(Items from a dataset)
== Segment start ==

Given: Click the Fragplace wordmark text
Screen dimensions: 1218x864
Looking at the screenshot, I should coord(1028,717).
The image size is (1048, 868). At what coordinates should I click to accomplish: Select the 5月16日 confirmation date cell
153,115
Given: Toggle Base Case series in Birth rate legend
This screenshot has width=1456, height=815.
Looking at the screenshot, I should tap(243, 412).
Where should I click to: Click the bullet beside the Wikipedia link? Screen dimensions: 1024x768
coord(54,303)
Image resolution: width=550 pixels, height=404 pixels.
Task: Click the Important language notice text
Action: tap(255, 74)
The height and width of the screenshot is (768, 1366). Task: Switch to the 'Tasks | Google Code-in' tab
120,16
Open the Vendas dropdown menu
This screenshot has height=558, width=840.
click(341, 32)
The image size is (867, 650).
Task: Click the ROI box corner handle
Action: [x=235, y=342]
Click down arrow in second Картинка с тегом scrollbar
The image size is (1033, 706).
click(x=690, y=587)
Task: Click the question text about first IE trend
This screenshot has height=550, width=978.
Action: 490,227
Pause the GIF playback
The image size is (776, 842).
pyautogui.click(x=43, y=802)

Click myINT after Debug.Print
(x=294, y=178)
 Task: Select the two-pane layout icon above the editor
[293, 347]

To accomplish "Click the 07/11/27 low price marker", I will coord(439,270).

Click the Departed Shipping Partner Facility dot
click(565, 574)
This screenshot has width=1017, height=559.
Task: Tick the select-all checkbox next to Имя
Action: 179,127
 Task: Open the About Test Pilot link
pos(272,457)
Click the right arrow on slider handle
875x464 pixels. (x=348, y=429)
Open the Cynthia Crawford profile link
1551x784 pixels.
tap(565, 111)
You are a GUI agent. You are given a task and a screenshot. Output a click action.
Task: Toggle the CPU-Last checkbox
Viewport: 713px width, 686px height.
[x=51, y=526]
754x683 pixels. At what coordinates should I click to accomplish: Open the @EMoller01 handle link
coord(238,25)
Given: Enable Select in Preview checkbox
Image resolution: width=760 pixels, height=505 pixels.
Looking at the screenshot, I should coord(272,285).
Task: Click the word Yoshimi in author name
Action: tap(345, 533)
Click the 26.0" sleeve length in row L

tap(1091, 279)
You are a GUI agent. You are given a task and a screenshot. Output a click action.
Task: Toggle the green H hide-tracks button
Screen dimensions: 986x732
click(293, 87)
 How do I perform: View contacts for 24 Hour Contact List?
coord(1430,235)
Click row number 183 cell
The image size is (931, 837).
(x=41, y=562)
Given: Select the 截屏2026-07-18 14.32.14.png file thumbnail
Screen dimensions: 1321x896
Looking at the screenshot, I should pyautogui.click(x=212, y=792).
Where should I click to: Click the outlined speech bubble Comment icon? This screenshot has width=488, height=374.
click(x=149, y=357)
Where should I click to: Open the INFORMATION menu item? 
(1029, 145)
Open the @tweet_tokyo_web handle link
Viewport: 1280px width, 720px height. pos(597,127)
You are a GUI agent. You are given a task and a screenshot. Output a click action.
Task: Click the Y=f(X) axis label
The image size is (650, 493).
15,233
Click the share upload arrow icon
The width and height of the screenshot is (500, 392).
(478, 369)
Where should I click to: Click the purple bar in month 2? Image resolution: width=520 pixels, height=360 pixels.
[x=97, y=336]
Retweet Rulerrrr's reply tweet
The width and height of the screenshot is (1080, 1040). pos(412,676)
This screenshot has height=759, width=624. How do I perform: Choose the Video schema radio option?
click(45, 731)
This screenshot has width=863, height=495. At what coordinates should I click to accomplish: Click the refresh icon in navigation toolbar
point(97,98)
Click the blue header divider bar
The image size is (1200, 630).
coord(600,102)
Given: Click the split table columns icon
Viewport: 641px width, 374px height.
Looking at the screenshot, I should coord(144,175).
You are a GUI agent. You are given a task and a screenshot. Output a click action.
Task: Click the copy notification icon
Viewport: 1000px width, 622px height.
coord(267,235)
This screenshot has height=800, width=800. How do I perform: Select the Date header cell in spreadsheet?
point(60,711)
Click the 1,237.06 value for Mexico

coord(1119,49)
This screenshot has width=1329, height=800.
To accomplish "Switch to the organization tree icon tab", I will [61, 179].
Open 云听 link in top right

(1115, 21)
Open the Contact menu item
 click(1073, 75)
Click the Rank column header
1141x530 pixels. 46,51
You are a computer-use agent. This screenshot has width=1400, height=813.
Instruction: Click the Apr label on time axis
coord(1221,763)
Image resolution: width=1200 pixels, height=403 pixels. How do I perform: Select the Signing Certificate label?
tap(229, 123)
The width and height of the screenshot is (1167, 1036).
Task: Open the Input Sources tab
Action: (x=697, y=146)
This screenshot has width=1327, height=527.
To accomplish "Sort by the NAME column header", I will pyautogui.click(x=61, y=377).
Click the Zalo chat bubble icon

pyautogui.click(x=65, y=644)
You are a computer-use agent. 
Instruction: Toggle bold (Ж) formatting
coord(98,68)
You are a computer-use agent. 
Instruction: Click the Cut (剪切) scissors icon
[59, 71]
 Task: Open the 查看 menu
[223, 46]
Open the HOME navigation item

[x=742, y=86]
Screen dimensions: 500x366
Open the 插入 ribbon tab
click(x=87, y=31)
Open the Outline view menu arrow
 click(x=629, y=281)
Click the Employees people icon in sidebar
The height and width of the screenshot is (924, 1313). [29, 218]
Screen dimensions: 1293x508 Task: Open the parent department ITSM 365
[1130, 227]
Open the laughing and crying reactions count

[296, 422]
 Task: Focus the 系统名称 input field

== Segment end ==

> **YOUR GOAL**: The records above should be repeated word for word.

> **RESULT FOR THIS TASK**:
Given: Click the Fragplace wordmark text
Screen dimensions: 1218x864
Looking at the screenshot, I should coord(1028,717).
The image size is (1048, 868). At what coordinates should I click to accomplish: Select the 5月16日 confirmation date cell
153,115
Given: Toggle Base Case series in Birth rate legend
This screenshot has width=1456, height=815.
Looking at the screenshot, I should tap(243, 412).
Where should I click to: Click the bullet beside the Wikipedia link? Screen dimensions: 1024x768
coord(54,303)
Image resolution: width=550 pixels, height=404 pixels.
Task: Click the Important language notice text
Action: tap(255, 74)
The height and width of the screenshot is (768, 1366). Task: Switch to the 'Tasks | Google Code-in' tab
120,16
Open the Vendas dropdown menu
This screenshot has height=558, width=840.
click(341, 32)
The image size is (867, 650).
Task: Click the ROI box corner handle
Action: [x=235, y=342]
Click down arrow in second Картинка с тегом scrollbar
The image size is (1033, 706).
click(x=690, y=587)
Task: Click the question text about first IE trend
This screenshot has height=550, width=978.
Action: 490,227
Pause the GIF playback
The image size is (776, 842).
pyautogui.click(x=43, y=802)

Click myINT after Debug.Print
(x=294, y=178)
 Task: Select the two-pane layout icon above the editor
[293, 347]

To accomplish "Click the 07/11/27 low price marker", I will coord(439,270).

Click the Departed Shipping Partner Facility dot
click(565, 574)
This screenshot has width=1017, height=559.
Task: Tick the select-all checkbox next to Имя
Action: 179,127
 Task: Open the About Test Pilot link
pos(272,457)
Click the right arrow on slider handle
875x464 pixels. (x=348, y=429)
Open the Cynthia Crawford profile link
1551x784 pixels.
tap(565, 111)
You are a GUI agent. You are given a task and a screenshot. Output a click action.
Task: Toggle the CPU-Last checkbox
Viewport: 713px width, 686px height.
[x=51, y=526]
754x683 pixels. At what coordinates should I click to accomplish: Open the @EMoller01 handle link
coord(238,25)
Given: Enable Select in Preview checkbox
Image resolution: width=760 pixels, height=505 pixels.
Looking at the screenshot, I should coord(272,285).
Task: Click the word Yoshimi in author name
Action: tap(345, 533)
Click the 26.0" sleeve length in row L

tap(1091, 279)
You are a GUI agent. You are given a task and a screenshot. Output a click action.
Task: Toggle the green H hide-tracks button
Screen dimensions: 986x732
click(293, 87)
 How do I perform: View contacts for 24 Hour Contact List?
coord(1430,235)
Click row number 183 cell
The image size is (931, 837).
(x=41, y=562)
Given: Select the 截屏2026-07-18 14.32.14.png file thumbnail
Screen dimensions: 1321x896
Looking at the screenshot, I should pyautogui.click(x=212, y=792).
Where should I click to: Click the outlined speech bubble Comment icon? This screenshot has width=488, height=374.
click(x=149, y=357)
Where should I click to: Open the INFORMATION menu item? 
(1029, 145)
Open the @tweet_tokyo_web handle link
Viewport: 1280px width, 720px height. pos(597,127)
You are a GUI agent. You are given a task and a screenshot. Output a click action.
Task: Click the Y=f(X) axis label
The image size is (650, 493).
15,233
Click the share upload arrow icon
The width and height of the screenshot is (500, 392).
(478, 369)
Where should I click to: Click the purple bar in month 2? Image resolution: width=520 pixels, height=360 pixels.
[x=97, y=336]
Retweet Rulerrrr's reply tweet
The width and height of the screenshot is (1080, 1040). pos(412,676)
This screenshot has height=759, width=624. How do I perform: Choose the Video schema radio option?
click(45, 731)
This screenshot has width=863, height=495. At what coordinates should I click to accomplish: Click the refresh icon in navigation toolbar
point(97,98)
Click the blue header divider bar
The image size is (1200, 630).
coord(600,102)
Given: Click the split table columns icon
Viewport: 641px width, 374px height.
Looking at the screenshot, I should coord(144,175).
You are a GUI agent. You are given a task and a screenshot. Output a click action.
Task: Click the copy notification icon
Viewport: 1000px width, 622px height.
coord(267,235)
This screenshot has height=800, width=800. How do I perform: Select the Date header cell in spreadsheet?
point(60,711)
Click the 1,237.06 value for Mexico

coord(1119,49)
This screenshot has width=1329, height=800.
To accomplish "Switch to the organization tree icon tab", I will [61, 179].
Open 云听 link in top right

(1115, 21)
Open the Contact menu item
 click(1073, 75)
Click the Rank column header
1141x530 pixels. 46,51
You are a computer-use agent. This screenshot has width=1400, height=813.
Instruction: Click the Apr label on time axis
coord(1221,763)
Image resolution: width=1200 pixels, height=403 pixels. How do I perform: Select the Signing Certificate label?
tap(229, 123)
The width and height of the screenshot is (1167, 1036).
Task: Open the Input Sources tab
Action: (x=697, y=146)
This screenshot has width=1327, height=527.
To accomplish "Sort by the NAME column header", I will pyautogui.click(x=61, y=377).
Click the Zalo chat bubble icon

pyautogui.click(x=65, y=644)
You are a computer-use agent. 
Instruction: Toggle bold (Ж) formatting
coord(98,68)
You are a computer-use agent. 
Instruction: Click the Cut (剪切) scissors icon
[59, 71]
 Task: Open the 查看 menu
[223, 46]
Open the HOME navigation item

[x=742, y=86]
Screen dimensions: 500x366
Open the 插入 ribbon tab
click(x=87, y=31)
Open the Outline view menu arrow
 click(x=629, y=281)
Click the Employees people icon in sidebar
The height and width of the screenshot is (924, 1313). [29, 218]
Screen dimensions: 1293x508 Task: Open the parent department ITSM 365
[1130, 227]
Open the laughing and crying reactions count

[296, 422]
 Task: Focus the 系统名称 input field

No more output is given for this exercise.